Over the years, the explosive stockpile was ignored and neglected. A growing number of tourists came to the coastal areas and tranquil sea for water sports, kiteboarding and amusement parks. Underwater, the weapons eroded.
Researchers thought to see a lifeless zone, with nothing living there because it was all poisoned, explains the lead researcher.
When the initial researchers went searching to see what they were affecting to the marine environment, researchers thought they would find a desert, with nothing living there because it was all poisoned, explains Andrey Vedenin.
What they discovered amazed them. Vedenin remembers his colleagues reacting with shock when the underwater vehicle first transmitted footage. That moment was a memorable occasion, he says.
Thousands of sea creatures had established habitats amid the munitions, creating a regenerated ecosystem denser than the ocean bottom around it.
This ocean community was evidence to the tenacity of marine life. Truly astonishing how much life we discover in locations that are supposed to be dangerous and risky, he explains.
More than 40 starfish had piled on to one exposed piece of explosive material. They were living on iron containers, detonator compartments and carrying containers just centimetres from its volatile core. Fish, crustaceans, anemones and bivalves were all observed on the old munitions. It's similar to a reef ecosystem in terms of the quantity of creatures that was inhabiting the area, says Vedenin.
Surprising Creature Concentration
An mean of more than 40,000 animals were living on every meter squared of the munitions, scientists reported in their paper on the finding. The nearby seabed was much sparser, with only 8,000 individuals on every meter squared.
It is ironic that things that are intended to destroy all life are attracting so much life, explains Vedenin. It's evident how the natural world evolves after a major disaster such as the second world war and how, in certain respects, life establishes itself to the most hazardous places.
Man-made Features as Marine Environments
Artificial constructions such as sunken vessels, offshore windfarms, oil rigs and undersea pipes can offer substitutes, restoring some of the lost habitat. This research reveals that explosives could be comparably advantageous – the bloom of life on those in the Lübeck Bay is likely to be repeated elsewhere.
Between the late 1940s and the post-war period, 1.6m tons of munitions were disposed of off the German shoreline. Thousands of people placed them in boats; some were placed in allocated areas, others just discarded at sea during transport. This is the first time researchers have recorded how marine life has responded.

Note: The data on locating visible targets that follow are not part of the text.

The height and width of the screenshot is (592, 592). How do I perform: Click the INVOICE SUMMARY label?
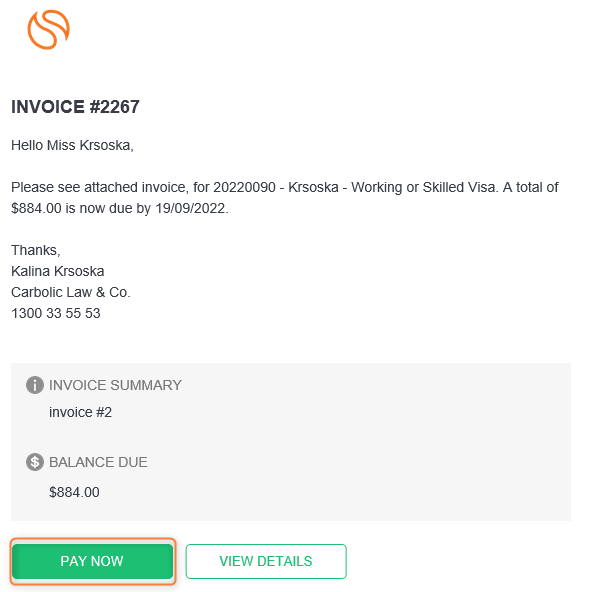click(x=116, y=385)
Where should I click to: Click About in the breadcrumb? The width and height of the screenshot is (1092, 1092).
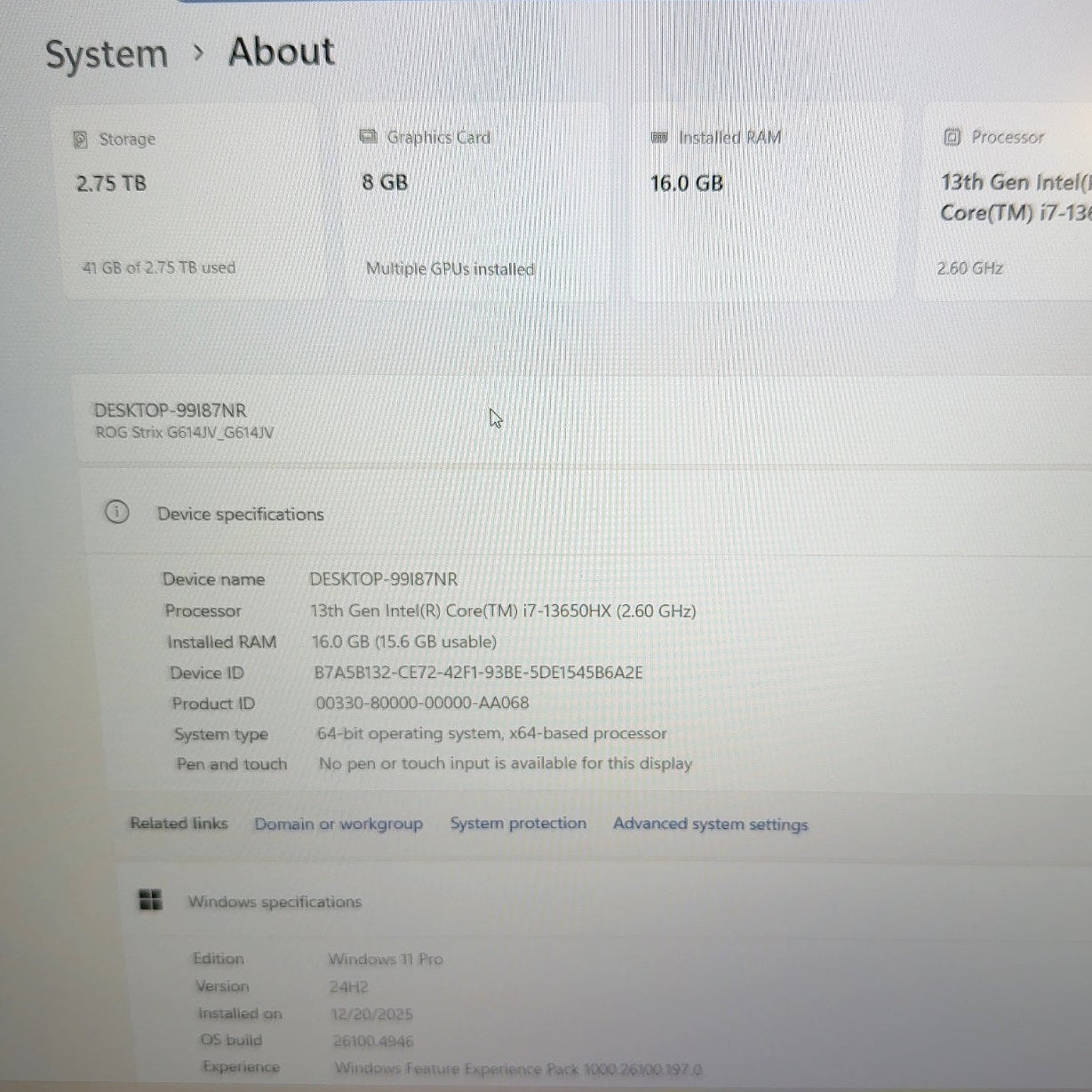(x=281, y=52)
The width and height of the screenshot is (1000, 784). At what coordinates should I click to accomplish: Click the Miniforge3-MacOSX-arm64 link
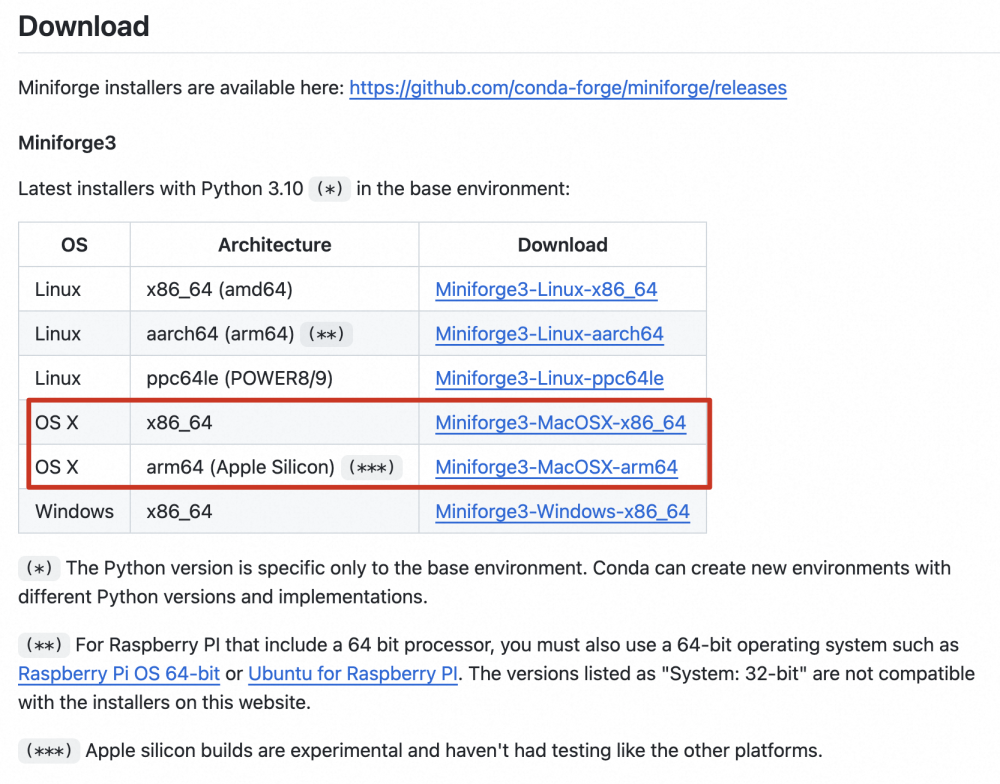(556, 467)
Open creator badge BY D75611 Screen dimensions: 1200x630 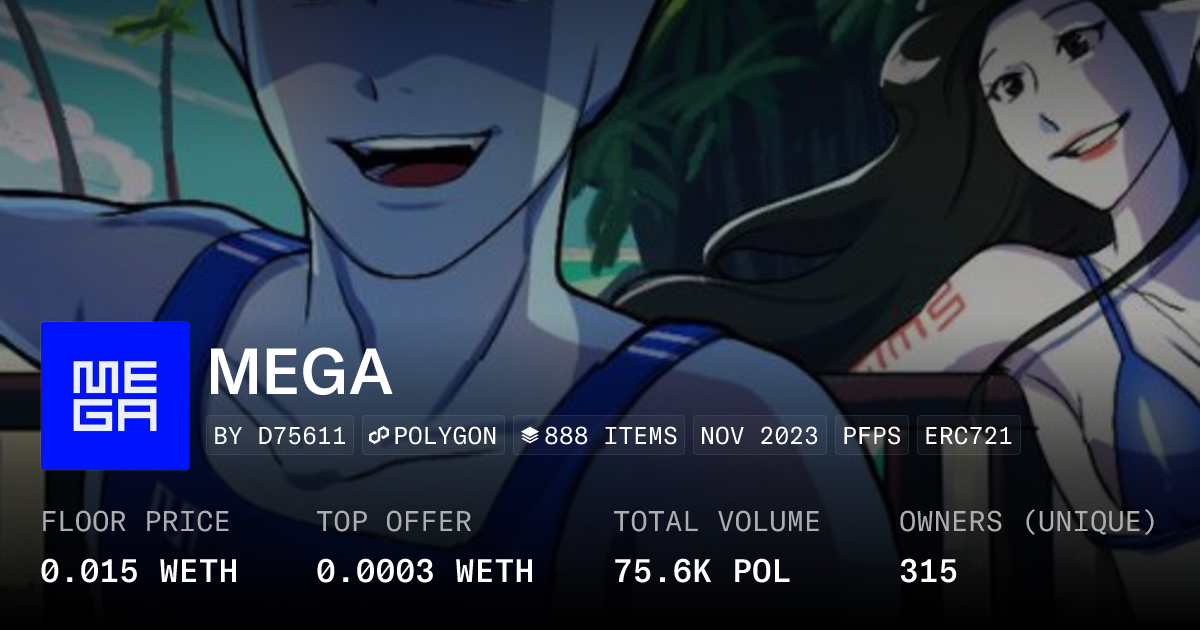280,436
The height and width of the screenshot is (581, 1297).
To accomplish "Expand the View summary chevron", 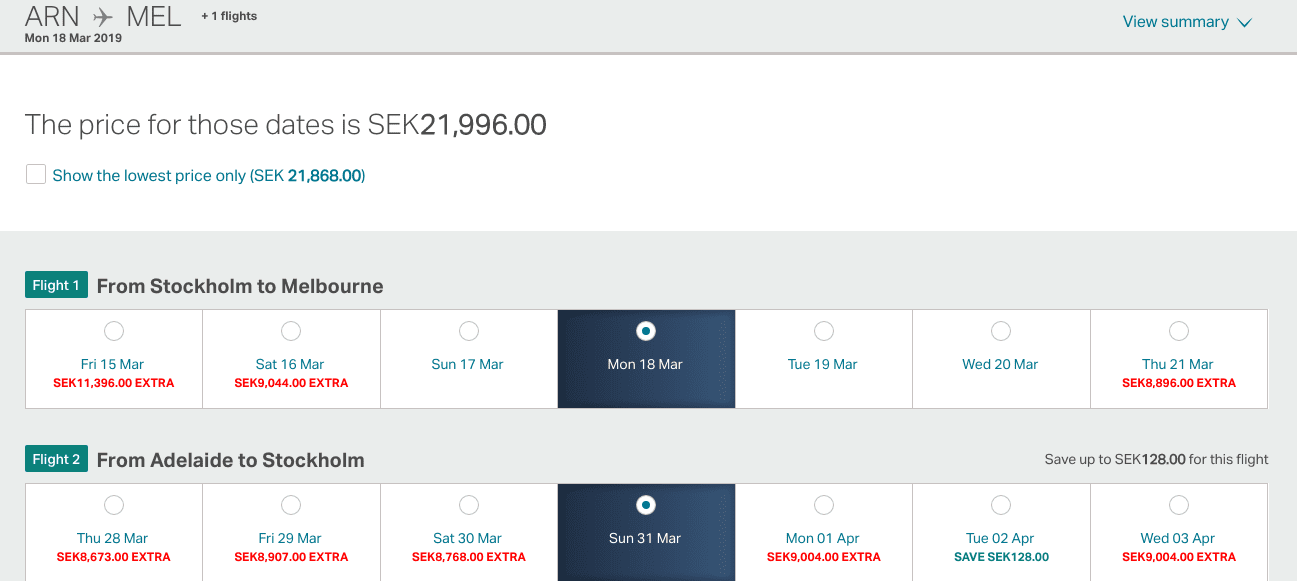I will click(x=1245, y=23).

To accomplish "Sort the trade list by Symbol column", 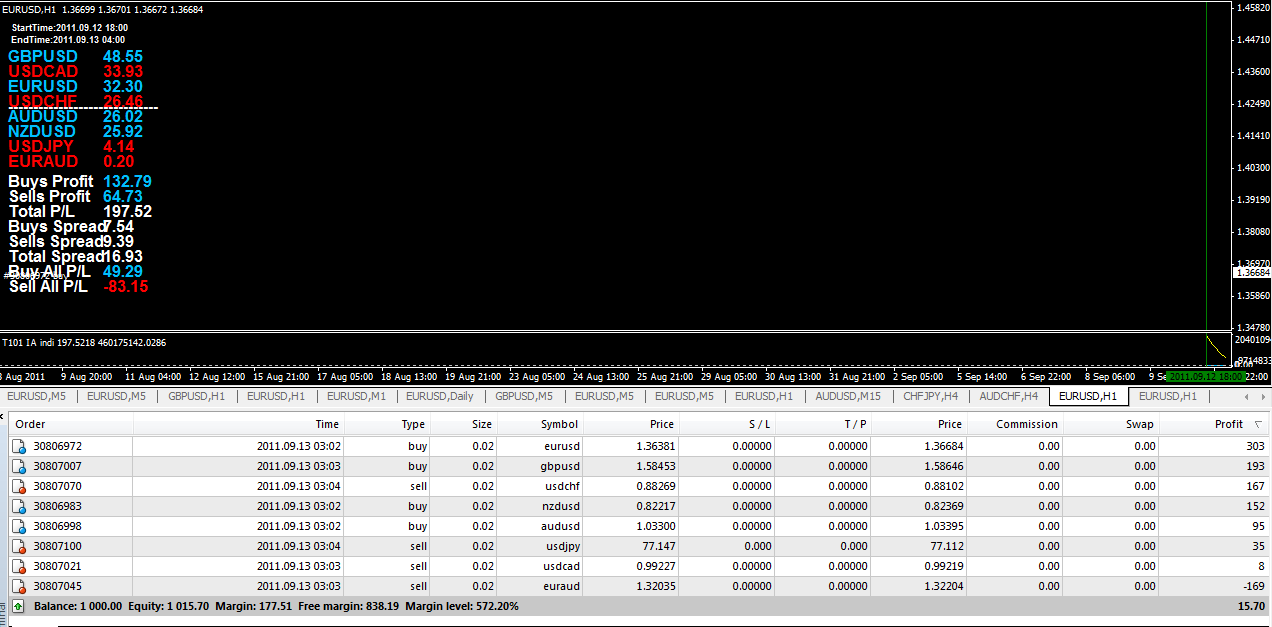I will pyautogui.click(x=559, y=424).
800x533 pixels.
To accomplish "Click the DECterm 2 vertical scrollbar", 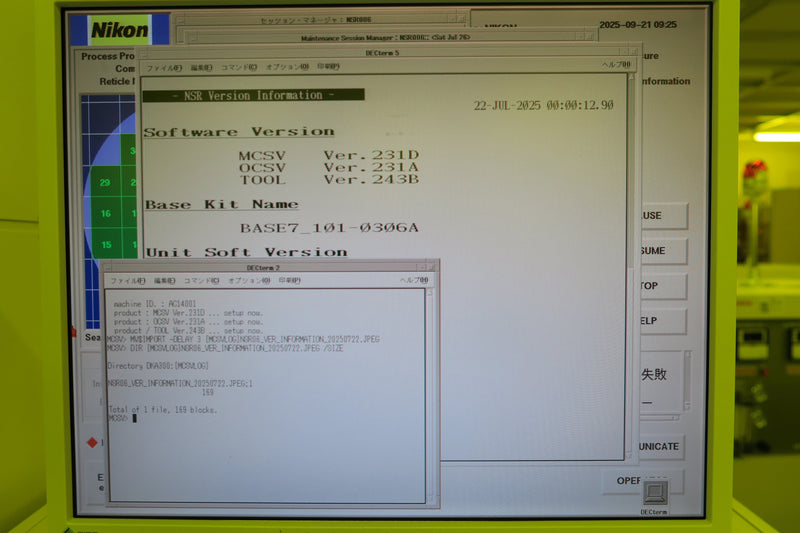I will click(x=430, y=395).
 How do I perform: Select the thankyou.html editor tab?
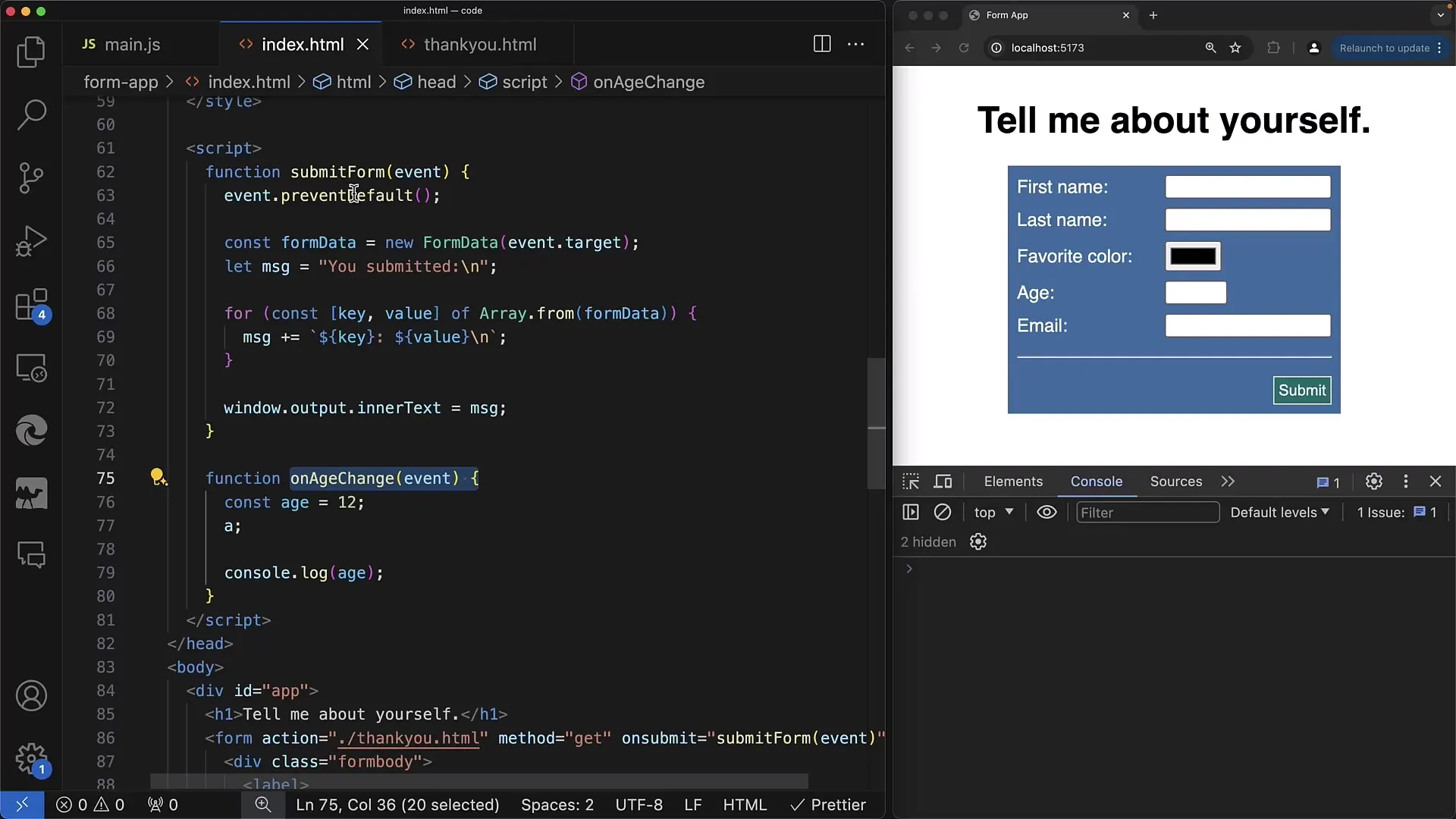click(x=480, y=44)
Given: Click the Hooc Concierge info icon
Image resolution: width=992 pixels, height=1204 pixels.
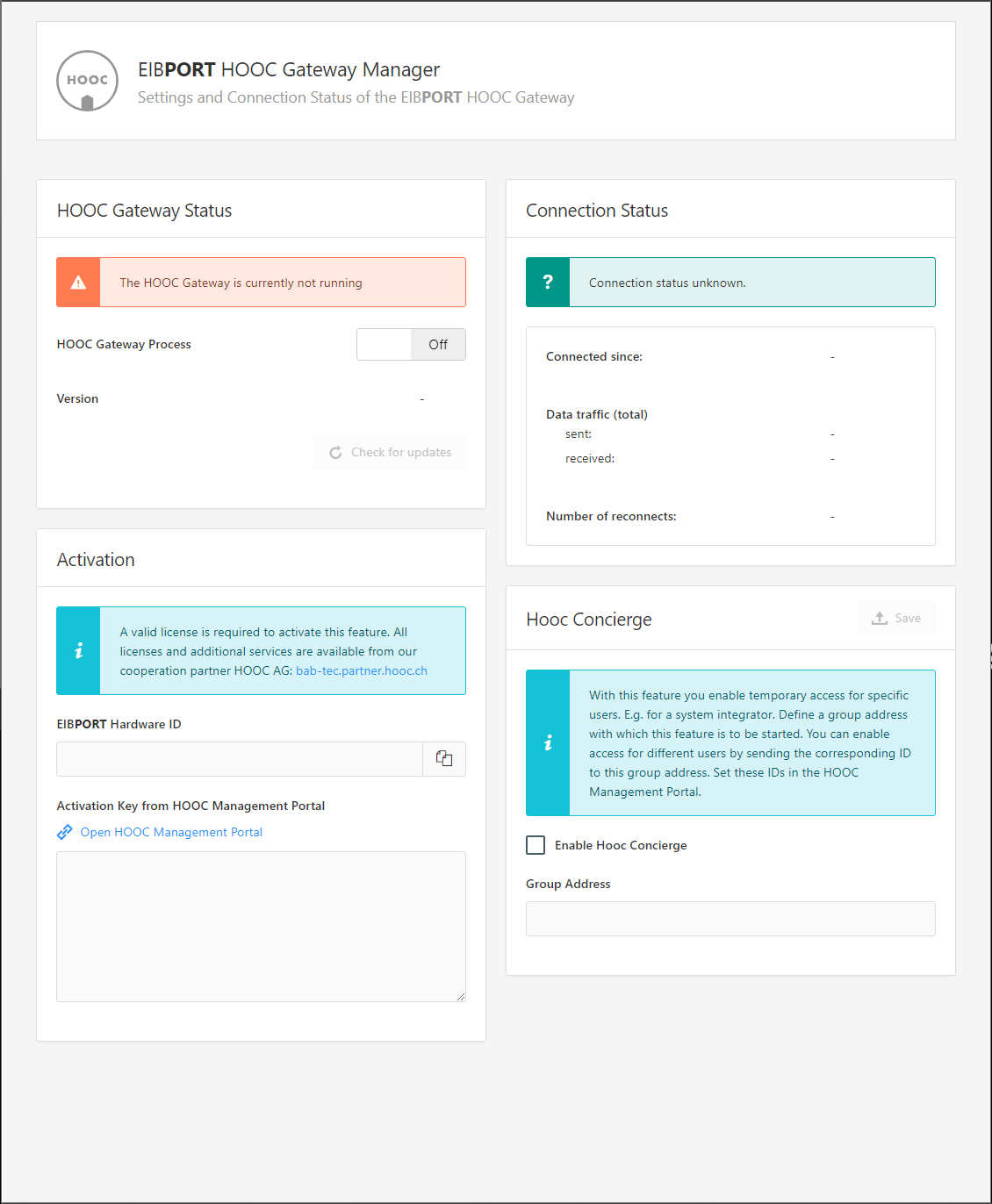Looking at the screenshot, I should tap(548, 743).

Worldwide Examples of Marine Transformation
- In the United States, retired drilling platforms have become marine habitats
- Shipwrecks from the first world war have become habitats for wildlife along the Potomac in Maryland
- Military vehicle parts that have become habitat to reef-building organisms off Asan beach in the Pacific island
These locations become even more valuable for wildlife as the seas are increasingly denuded by fishing, seafloor dredging and anchoring. Sunken ships and weapons dump sites effectively act as sanctuaries – they are not official reserves, but nearly any kind of anthropogenic disturbance is prohibited, says Vedenin. Consequently a lot of organisms that are typically uncommon or decreasing, such as the Baltic cod, are thriving.
Coming Considerations
Wherever warfare has happened in the last century, nearby oceans are typically strewn with munitions, explains Vedenin. Many millions of tons of dangerous substances remain in our marine environments.
The locations of these explosives are insufficiently documented, partly because of international boundaries, classified defense data and the reality that records are buried in historical records. They pose an explosion and safety risk, as well as threat from the persistent emission of poisonous compounds.
As Germany and additional nations begin removing these artifacts, experts aim to protect the ecosystems that have developed nearby. In the Bay of Lübeck explosives are presently being removed.
We should substitute these steel remains left from munitions with certain less dangerous, various non-dangerous materials, like perhaps man-made habitats, suggests Vedenin.
He presently hopes that what transpires in Lübeck creates a precedent for replacing material after explosive extraction in different areas – because even the most damaging explosives can become scaffolding for new life.